═══ Trecho selecionado
12/11/2018

p o é t i c a s - d o - d e s a s t r e









TESSITURAS DO DESASTRE
Nilson Oliveira


 “Diante dos meus olhos, um desmoronamento”

Giorgio Caproni


O desastre não é um fenômeno ou acontecimento, mas uma experiência de pensamento, «pensamento do desastre» (baseado na concepção de Maurice Blanchot): é o que se abre no limiar de toda extremidade. A desextensão, sem o efeito rigoroso de uma destruição. O desastre é o que regressa, num sentido de ‘retorno ilimitado’, com efeito, ‘ele’ seria sempre “o desastre depois do desastre”. De outro modo, “é o que desliga aquilo que está ligado”, interrompendo a ordem das coisas.  É a cesura mais silenciosa: des/astre. Nesse caso, o desastre, tal como pensamos, é o que se efetua aquém de qualquer domínio, «fora de todo poder», é o próprio “contratempo: a desordem nômade”. 
«Poéticas do desastre» são decorrências de um agenciamento coletivo, com as atenções viradas para as erosões do presente. Efetivamente, operando pelas fendas da literatura, com Lima Barreto e Maura Lopes Cançado, no limiar de alguns dos seus escritos, os Diários. Com efeito, a partir de uma descida vertical no coração das respectivas obras, sensível às nuances e metamorfoses, com atenção as rasuras, linhas (e movimentos), mas também aos descarrilamentos, as falhas, silêncios e rupturas, no anseio de depreender - entre o mais fundo e a instigante descida aos abismos da criação literária. Descida vertiginosa aos infernos dos diários, «Cemitério dos Vivos» e «Hospício é Deus». Duas escritas obstinadas das quais derivam testemunhos, acontecimentos que oscilam entre fragmentos de dias insuportáveis, pequenos júbilos, espetros e inquietações. Dois raros momentos da literatura. Duas singularidades, escrituras cujas linhas se cruzam num núcleo essencial: a escrita contra a clausura. Ou seja, a escrita do diário como modo de deslocamento do mais sombrio, experiência através da qual o gesto de escrever implica em traçar uma passagem fundamental: descida aos infernos (das casas manicomiais), para o impossível do mundo. Tal como diz Lacoue-Labarthe, pensando a jornada de Ulisses: “A experiência de Ulisses não é ela própria uma mera navegação; nem mesmo o furor do retorno. Ela culmina na travessia da morte, a descida aos infernos”.
══════
═══ Dados registrados
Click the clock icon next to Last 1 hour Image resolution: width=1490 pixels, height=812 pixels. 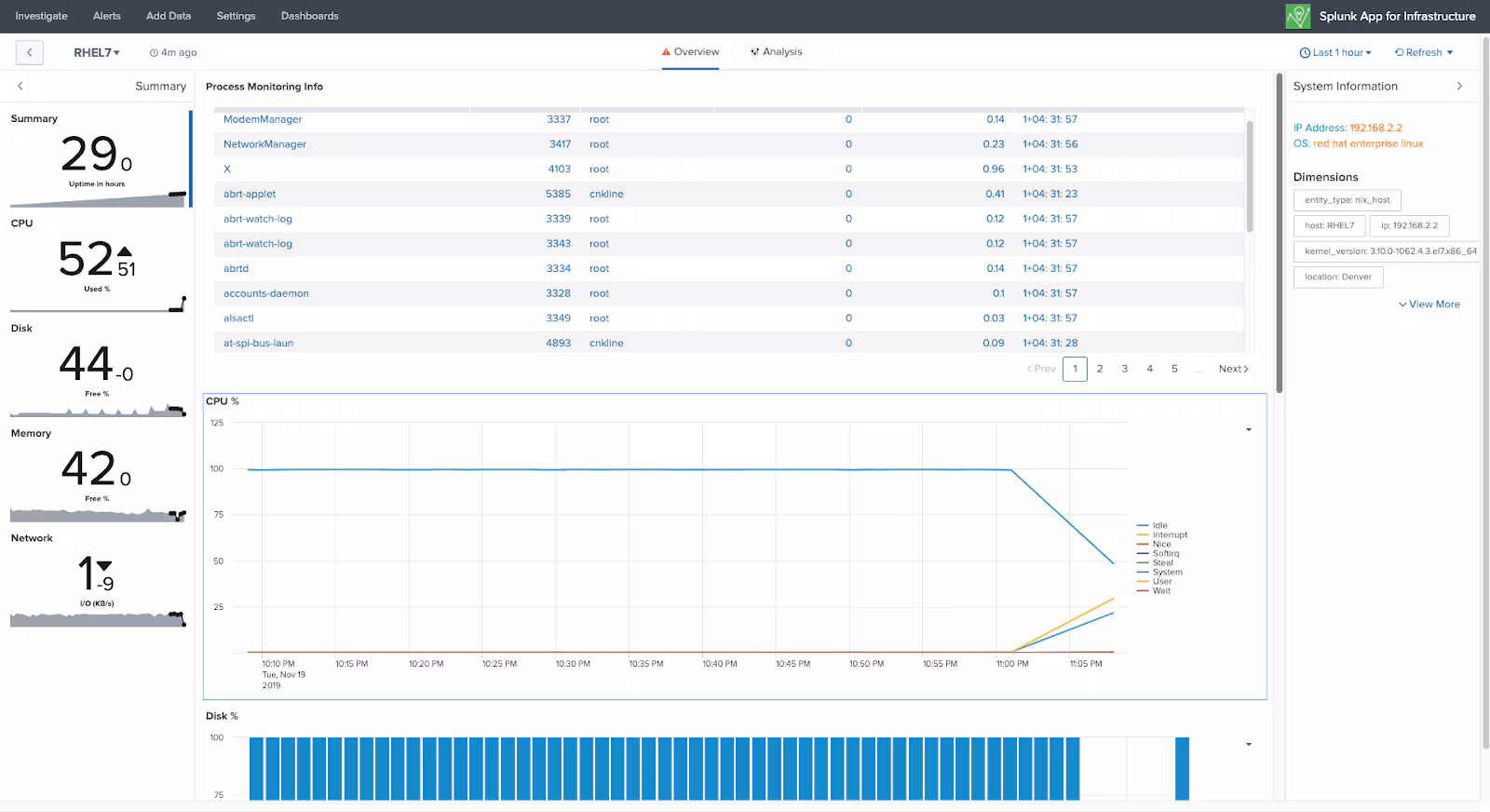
══════
▶ Exercício proposto 1
Responda com base no texto sobre as poéticas do desastre:
(a) Em que concepção se baseia o «pensamento do desastre»?
(b) Quais são os dois diários citados pelo título?
(c) Segundo a citação de Lacoue-Labarthe, em que culmina a experiência de Ulisses?
▶ Exercício proposto 2
Explique, em uma a três frases, por que o texto sobre as poéticas do desastre afirma que o desastre seria sempre "o desastre depois do desastre".
▶ Exercício proposto 3
Por favor, dê continuidade ao texto sobre as poéticas do desastre a partir do ponto em que ele termina.
Os dados são um material à parte.

▶ Resposta 1
(a) Na concepção de Maurice Blanchot.
(b) «Cemitério dos Vivos» e «Hospício é Deus».
(c) Na travessia da morte, a descida aos infernos.

▶ Resposta 2
Porque o desastre é o que regressa, num sentido de "retorno ilimitado". Por isso ele seria sempre "o desastre depois do desastre".

▶ Resposta 3
O laboratório de Criação Literária «Poéticas do desastre» se realizou em três módulos, durante o segundo semestre de 2018, na Casa das Artes.

Foram encontros intermitentes, férteis de êxodos e avizinhamentos, atados por uma intensa zona de flutuação, convergência sutil entre afetos e errâncias. Trânsito mais heterogêneo, nexo entre escritores, poetas, artistas, articulados na direção de uma experiência cujo ponto de partida consiste em fazer do encontro um processo de criação.

Como não se sai ileso de algumas experiências, os textos delineados nesses «Cadernos de Laboratório» são fragmentos dessa jornada, tessituras moldadas a partir de múltiplas linhas de transcriação, dobra entre o testemunho e o porvir; acontecimento transitivo cujo ir e vir conforma uma espécie de “eterno retorno do outro escritural”.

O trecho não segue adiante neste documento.